L’incontournable programme court «made in Luxembourg» fait encore fort : des histoires intimes et poétiques aux expérimentations délirantes, il y en a pour tous les goûts.
Le cinéma luxembourgeois de demain s’écrit avec les jeunes réalisateurs d’aujourd’hui, dont les films courts servent de vitrine à leur talent, preuve s’il en faut encore que le Luxembourg est aussi une terre de création et de fécondité artistique. Lundi soir, lors du rendez-vous incontournable du LuxFilmFest, sept jeunes auteurs ont présenté huit films, disponibles dès maintenant sur la plateforme en ligne du festival.
Comme d’habitude, le «showcase» d’une heure trente assemblé par le LuxFilmFest reflète la diversité des auteurs dans les genres, les thèmes et les techniques. Ainsi, de Robotzillas à De Pigeon, les films se suivent mais ne se ressemblent en rien. On y met souvent en scène des femmes : amoureuses, passionnées, réservées ou encore maltraitées, elles sont la sève de ces histoires courtes. Les réalisatrices, elles, prédominent : elles sont cinq, pour deux réalisateurs.
Une «auberge espagnole» au Luxembourg
L’œuvre la plus ambitieuse est sans conteste celle de Catherine Dauphin, What We Talk About When We Talk About Sex. Si ce sont Richard Linklater, Jim Jarmusch ou encore Quentin Tarantino qui sont remerciés dans le générique de fin, on pense surtout à l’influence de Woody Allen – autant pour l’ambiance, qui baigne dans une musique jazzy aux accents bossa-nova et «sixties», que pour son titre à rallonge, quasi homonyme du film à sketches de 1972 Everyhing You Always Wanted to Know About Sex But Were Afraid to Ask – et de Cédric Klapisch, dont l’hommage est à peine maquillé avec cette «auberge espagnole» délocalisée à Luxembourg, pour des histoires d’amour et de passion croisées. La prometteuse série au format court (deux des cinq épisodes sont présentés ici), soutenue par l’Œuvre nationale de secours Grande-Duchesse-Charlotte, peine pourtant à convaincre… Dans l’exploration de la passion, on sera plutôt touché par Mania, premier court métrage d’Ugur Darya Eroglu, qui fait oublier le déjà-vu de son histoire (l’idylle d’un couple, vu du point de vue de la femme, qui se transforme en cauchemar) grâce à sa technique de stop-motion brillamment maîtrisée et inventive.
Avec De Pigeon, la réalisatrice Nadia Masri livre une petite perle : l’histoire d’une jeune femme qui se rend chez sa psy après la mort de son père, et qui verra le déroulement de sa journée être remis en question après qu’un pigeon s’écrase contre la fenêtre du cabinet. En vingt minutes, le film nous transporte dans le monde discret de son héroïne pour le mettre à l’épreuve.

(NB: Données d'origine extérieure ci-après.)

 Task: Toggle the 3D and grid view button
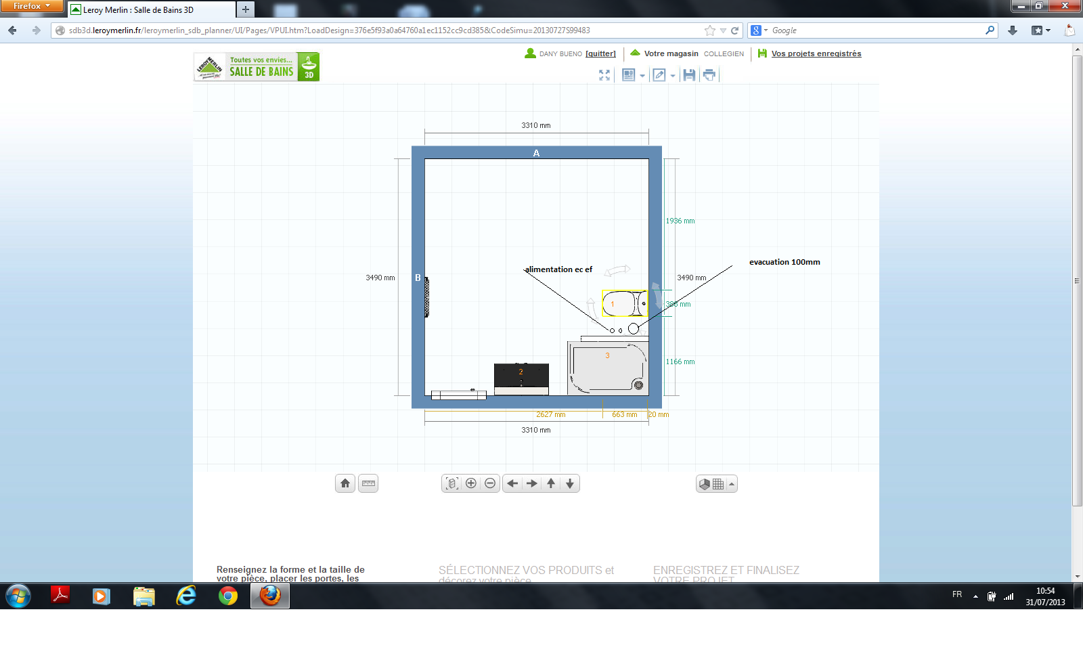[711, 484]
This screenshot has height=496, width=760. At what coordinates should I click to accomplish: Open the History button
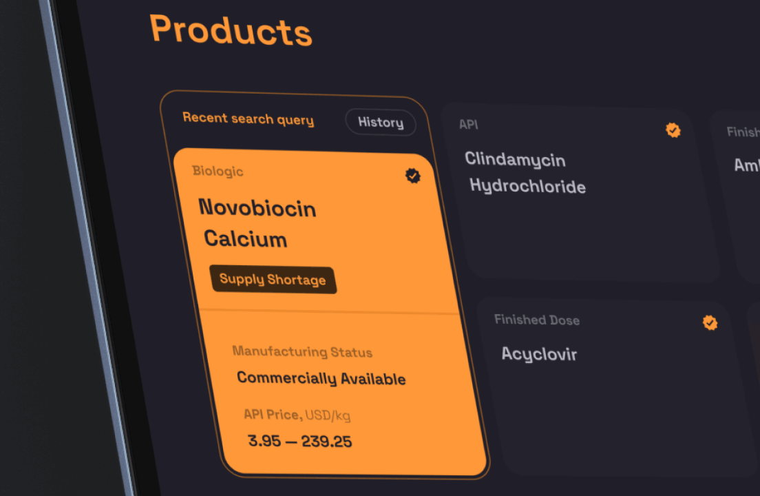tap(381, 123)
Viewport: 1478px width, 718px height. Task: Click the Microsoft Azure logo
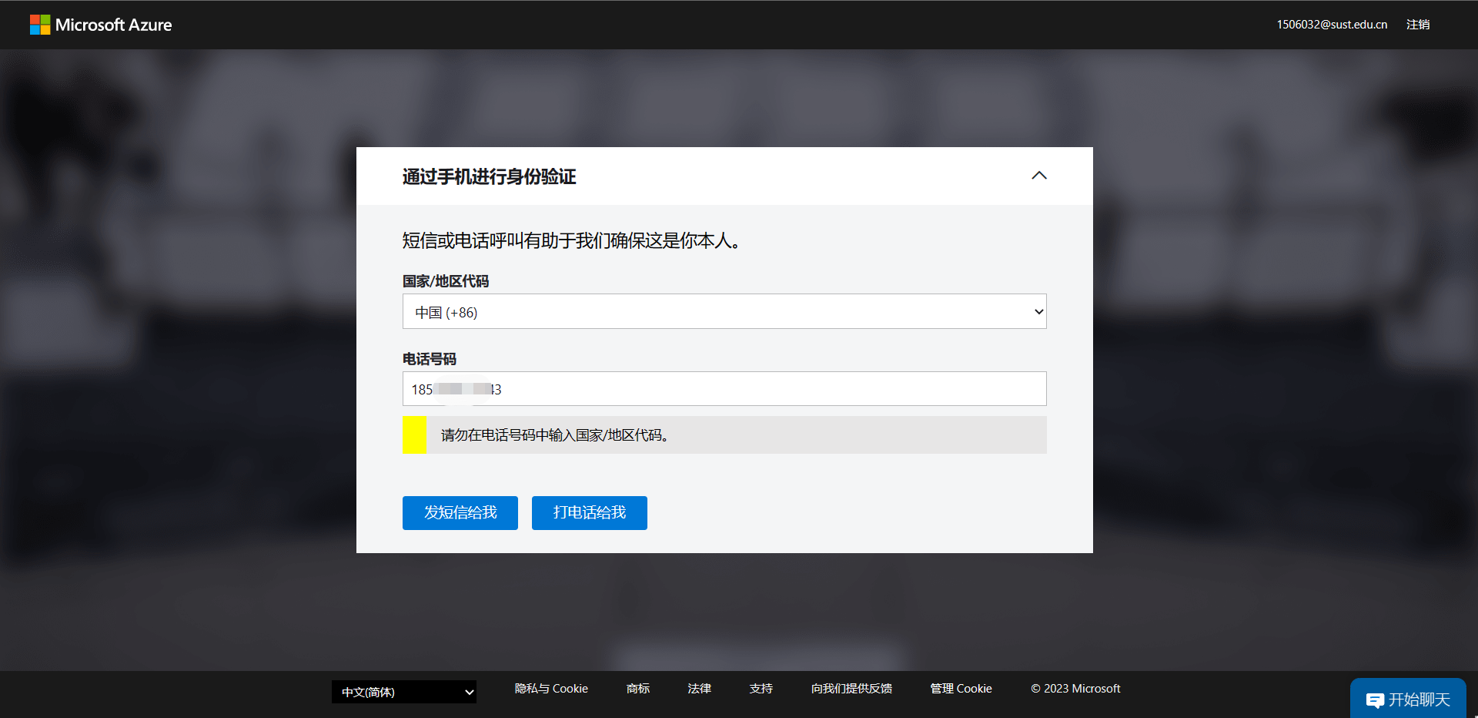[x=101, y=25]
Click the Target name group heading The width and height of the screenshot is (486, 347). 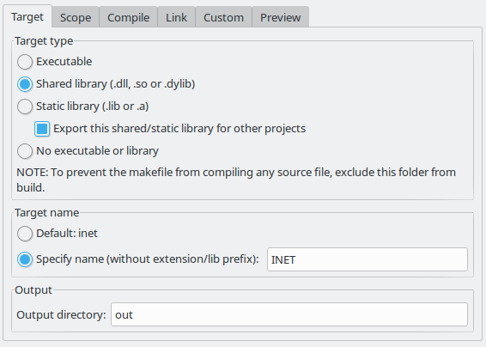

La bienveillance absolue du personnage, confrontée à un monde réticent et absurde, existe à travers ce pigeon blessé qu’elle trimballe dans une boîte, symbolique geste scénaristique plein de poésie. On sourit beaucoup, et on regrette finalement que le film soit trop court.
Des œuvres «ovniesques»
La compilation de courts métrages, dans sa diversité, renferme forcément quelques œuvres à part. C’est notamment le cas de Robotzillas, deuxième court de Léa Buffard, dans lequel une armée de monstres, mi-robots, mi-dinosaures géants, débarquent sur une improbable version electro du fameux aria de Carmen, l’opéra de Georges Bizet. Pendant trois minutes, et dans une esthétique qui rappelle autant le street art et Basquiat que les gribouillis d’enfant, la réalisatrice déploie son univers excessif au fur et à mesure que le spectateur entre en hypnose devant le délire, qui se transforme en une épique bataille. Déconseillé aux épileptiques…
Dans un registre tout autre mais tout aussi «ovniesque», le documentaire Merak retourne aux racines du cinéaste Dzhovani Gospodinov, qui a grandi au Luxembourg mais est né en Bulgarie. On y découvre les préparatifs d’une ancienne fête païenne bulgare, pour laquelle les «Kukeri», vêtus de costumes élaborés à partir de peaux de bovins à poils longs, défilent pour la nouvelle année. Le cinéaste transcende le documentaire d’observation en y insérant de courtes séquences mises en scène, et réfléchit ainsi à la disparition possible d’une tradition ancienne dans ce village des montagnes, laissant le soin aux plus jeunes de prendre bientôt le relais, s’ils souhaitent perpétuer cette pratique pour laquelle les générations précédentes y vouent tout leur «merak» (comprendre : forte passion).
Le programme de courts métrages est disponible gratuitement et jusqu’à la fin du festival sur la plateforme de visionnage en ligne. Et il y a de quoi faire de très belles découvertes.